They pose the question as an over-the-top ethical issue, and the Arab supervillain plays the system expertly, using an Amnesty International clone agency lawyer like an IED to sidetrack CTU's "hot on his trail" investigation.

So the lawyers advocating due process for the suspect are working for the terrorists! I knew it! (Dang you, Osama! Dang you, Zarqawi/Saddam/Goldstein!)

Just as Fox News new "1/2 Hour News Hour" would present the ACLU or Human Rights Watch - if you're not With us, You're Against us. If you dare criticize our policies, even when they don't work - you're doing the work of the terrorist for them.

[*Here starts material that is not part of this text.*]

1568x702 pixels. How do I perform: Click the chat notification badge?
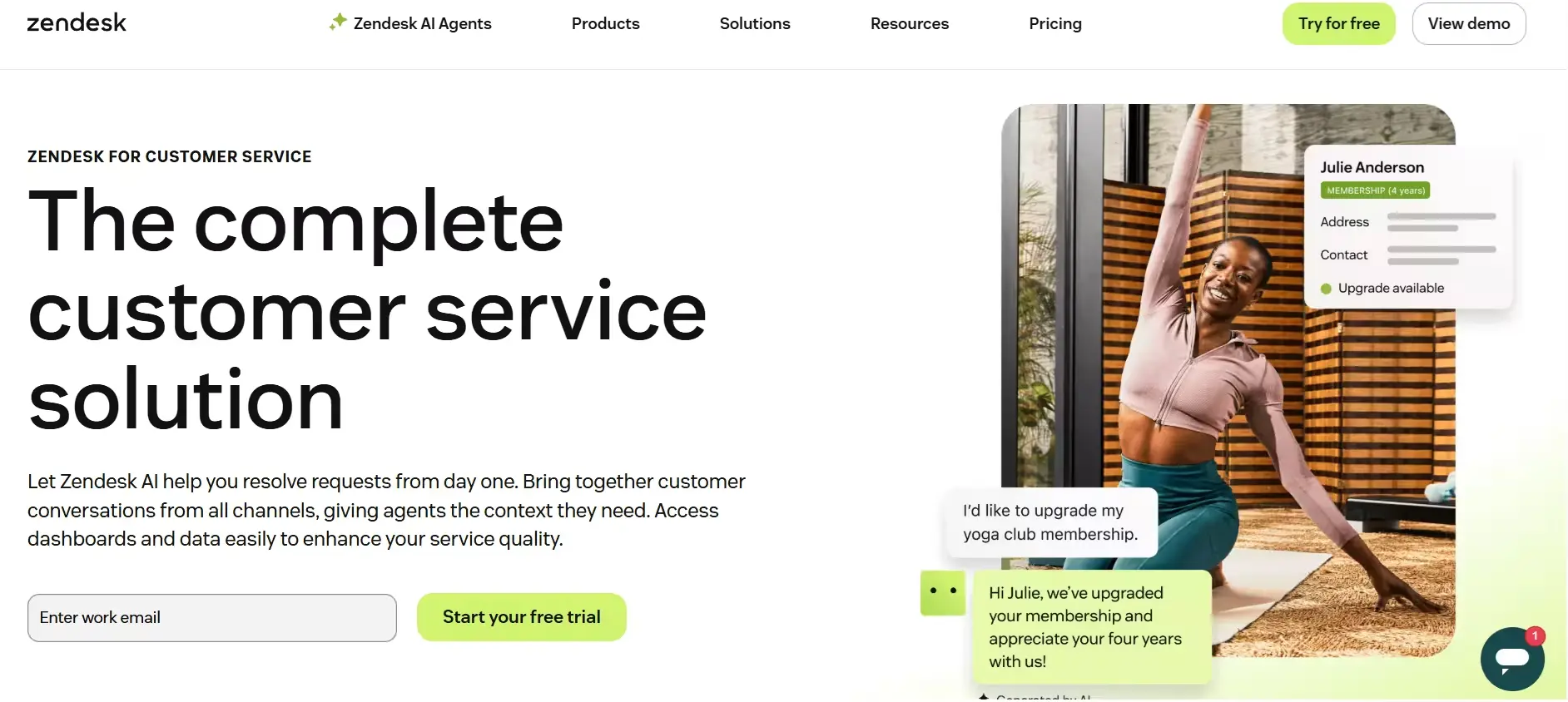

The problem is that the writers linger on the distinction that Jack wants to torture a suspect but has insufficient evidence to charge him. By this point, Spring of 2005, most citizens had seen enough wild precedents in the four years since 9/11 to recognize that the "material support" hurdle of the Patriot Act is a low one indeed. They couldn’t charge this guy?

Somebody was trying to make a point.

You bet they were. And I think that someone is Joel Surnow, co-creator of 24, "the 1/2 Hour News Hour" and card-carrying Neo-Con Wacko!

But never fear – Jack Bauer knocks out a pawn-like Federal Marshall escorting the suspect and breaks every bone in one of the suspect’s hands until he talks, which of course renders exactly the information they need, just in the nick of time. Thanks, God, for Jack Bauer, who has the stomach and the temerity to pummel my face – or yours! – into concrete in the name of national security! Finally, a hero emerges!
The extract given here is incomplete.